## PROBLEM TO WORK ON
Your answer should hold only the lines from the one with "Where should I" through the end of the records, repeated exactly and minus any pictures.
SUPPLIED RECORDS START
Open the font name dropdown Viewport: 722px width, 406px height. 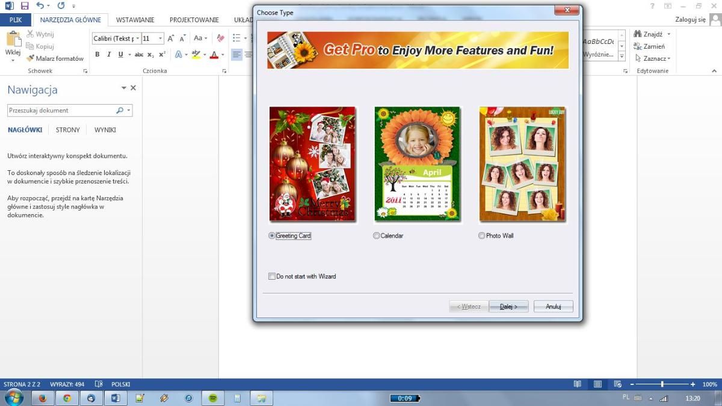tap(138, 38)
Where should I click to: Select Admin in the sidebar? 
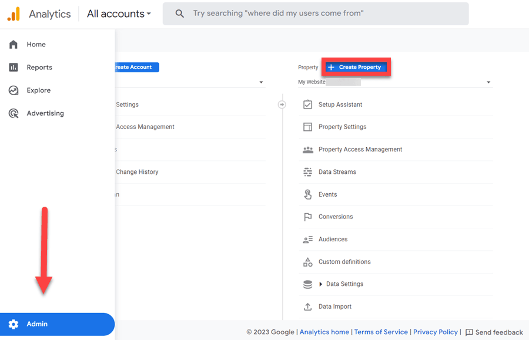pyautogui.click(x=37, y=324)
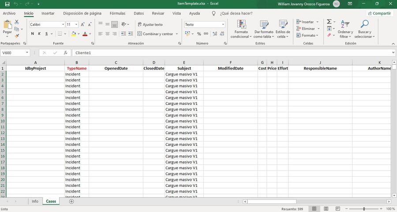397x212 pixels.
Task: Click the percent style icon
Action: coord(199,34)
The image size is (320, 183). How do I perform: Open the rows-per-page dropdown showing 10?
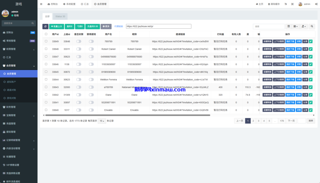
SUPPLIED RECORDS END
## ANSWER TO THIS PROBLEM
Where should I click to: Select Admin in the sidebar? 
pyautogui.click(x=37, y=324)
397x212 pixels.
Task: Click the percent style icon
Action: coord(199,34)
The image size is (320, 183). How do I perform: Open the rows-per-page dropdown showing 10?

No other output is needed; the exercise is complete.